Start of PROVIDED RECORDS

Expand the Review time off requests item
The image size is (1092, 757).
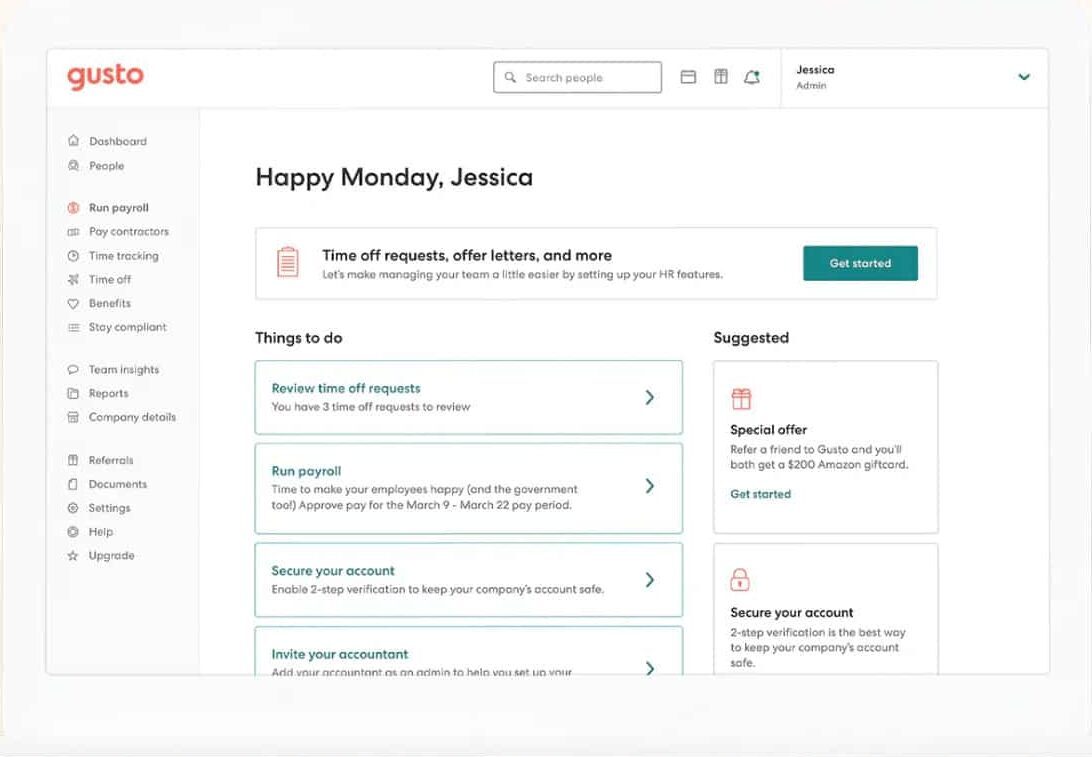tap(650, 397)
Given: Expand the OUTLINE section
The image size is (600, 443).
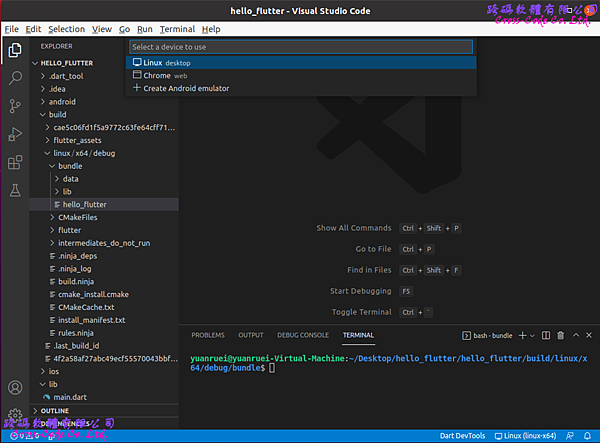Looking at the screenshot, I should pos(57,411).
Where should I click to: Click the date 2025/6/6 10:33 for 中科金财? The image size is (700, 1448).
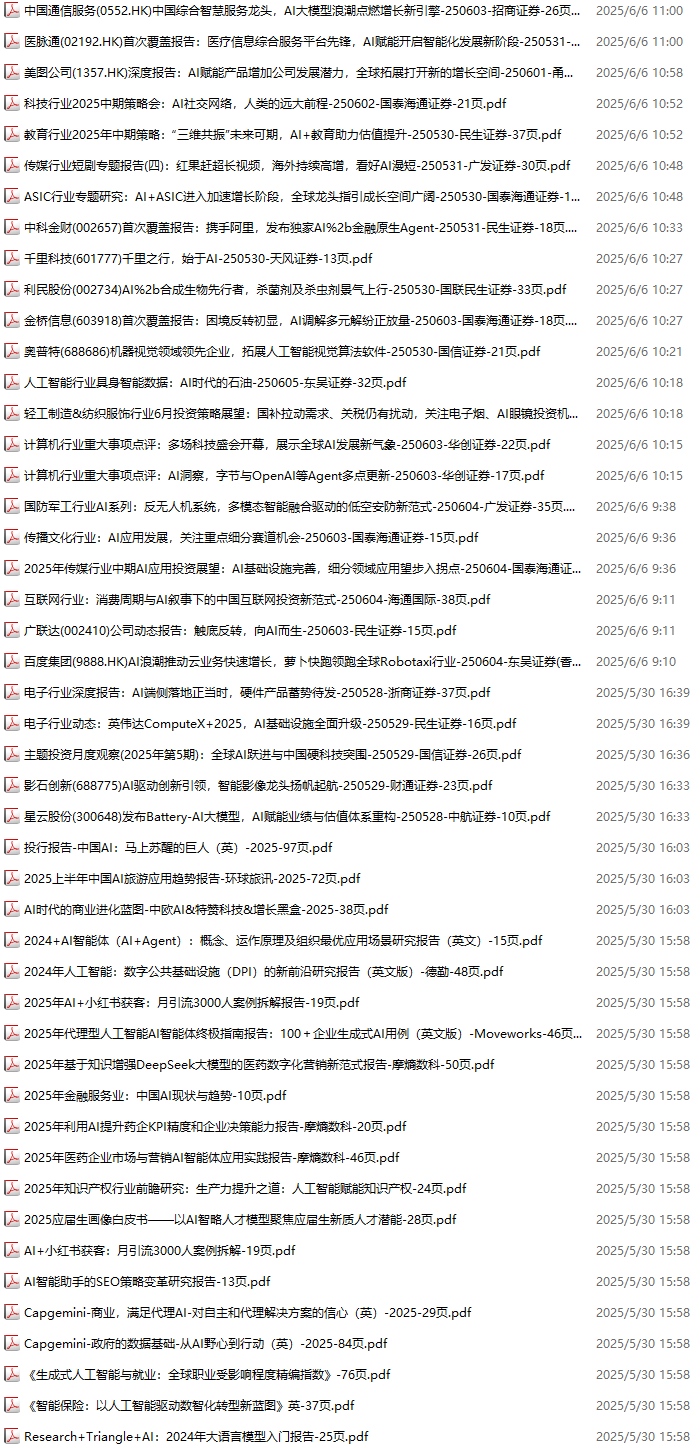639,228
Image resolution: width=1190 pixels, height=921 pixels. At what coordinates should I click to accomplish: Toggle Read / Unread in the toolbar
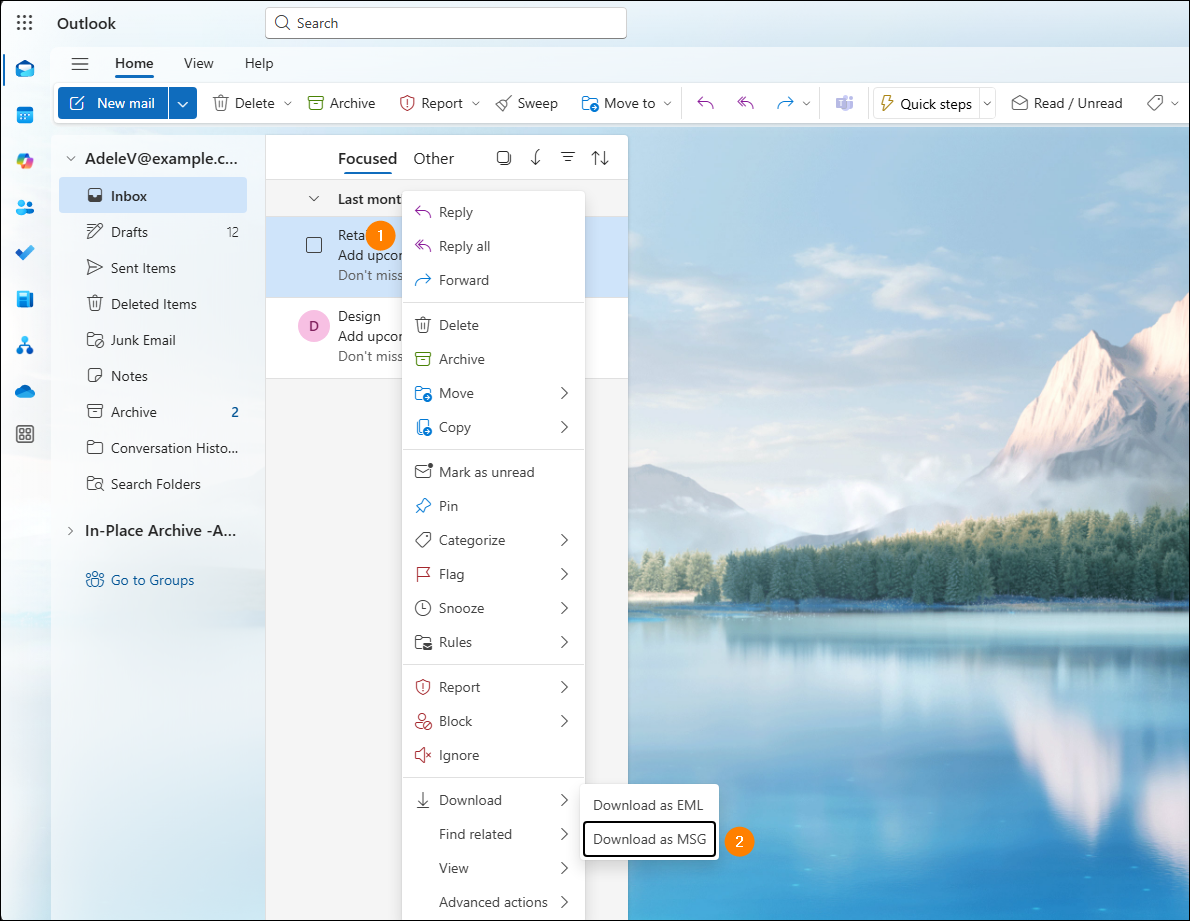coord(1066,103)
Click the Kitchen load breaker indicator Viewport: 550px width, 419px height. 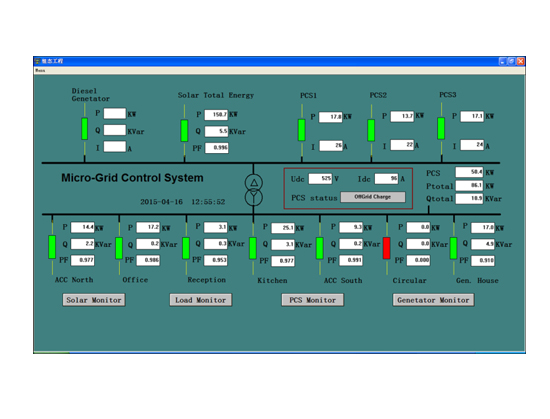253,248
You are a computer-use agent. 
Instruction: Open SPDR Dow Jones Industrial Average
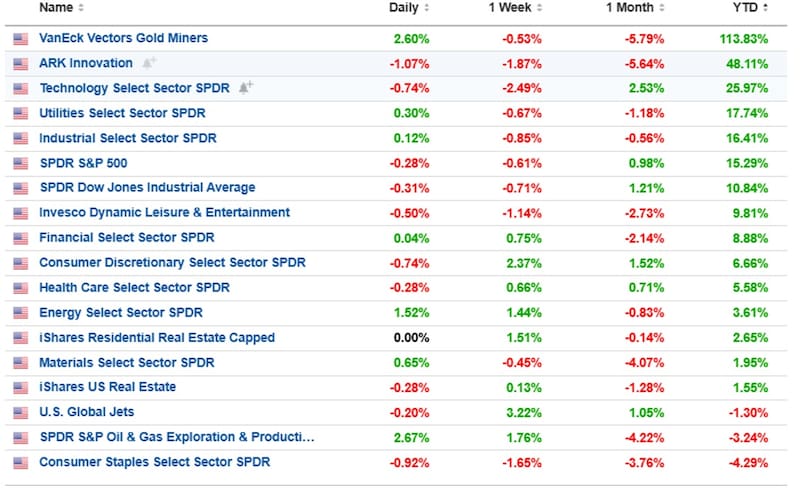147,188
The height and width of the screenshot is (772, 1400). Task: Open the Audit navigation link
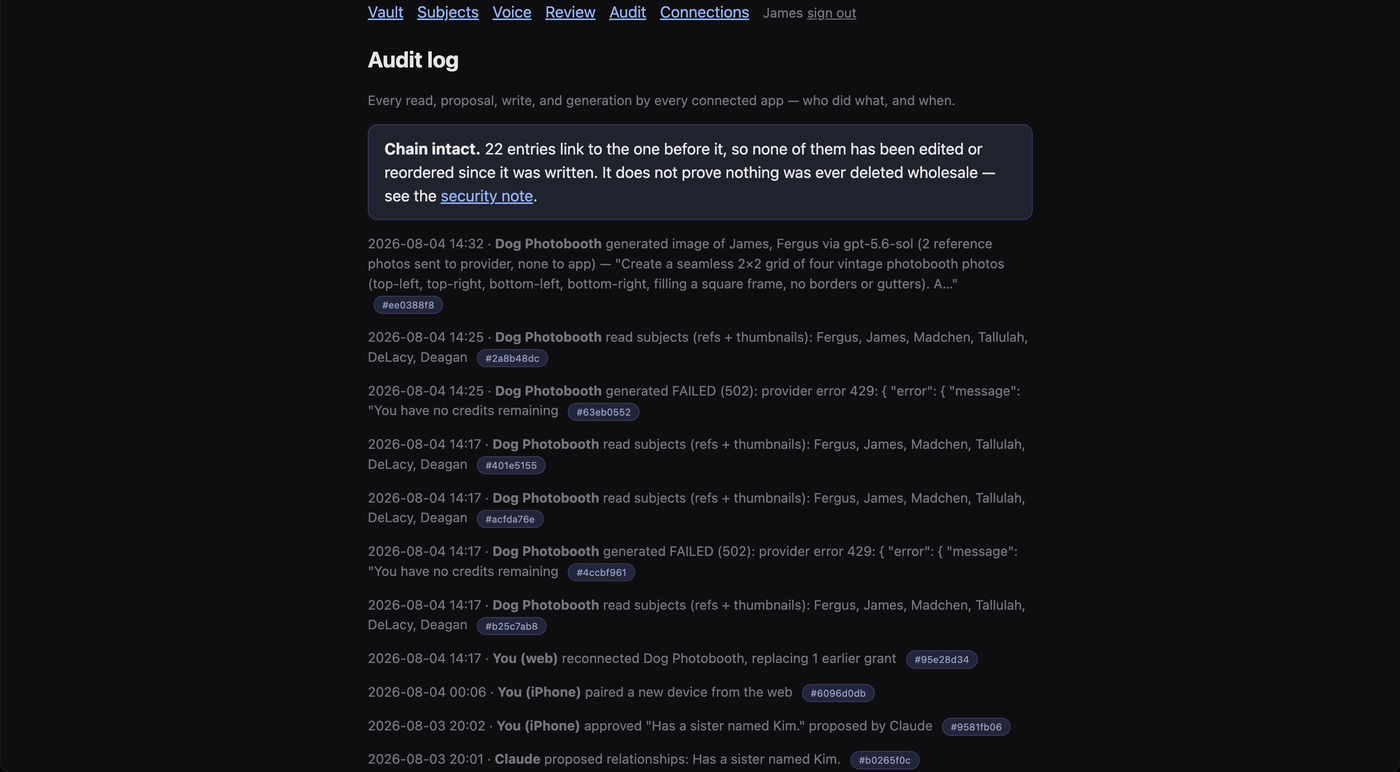(628, 12)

End of PROVIDED RECORDS

§ **PROBLEM TO SOLVE**: From the line containing "The height and" to the last line of the records, inclusive, output the lines exactly as written and nothing else; leave out the pictures.

§ **EXERCISE OUTPUT**:
The height and width of the screenshot is (772, 1400). Task: Open the Audit navigation link
(628, 12)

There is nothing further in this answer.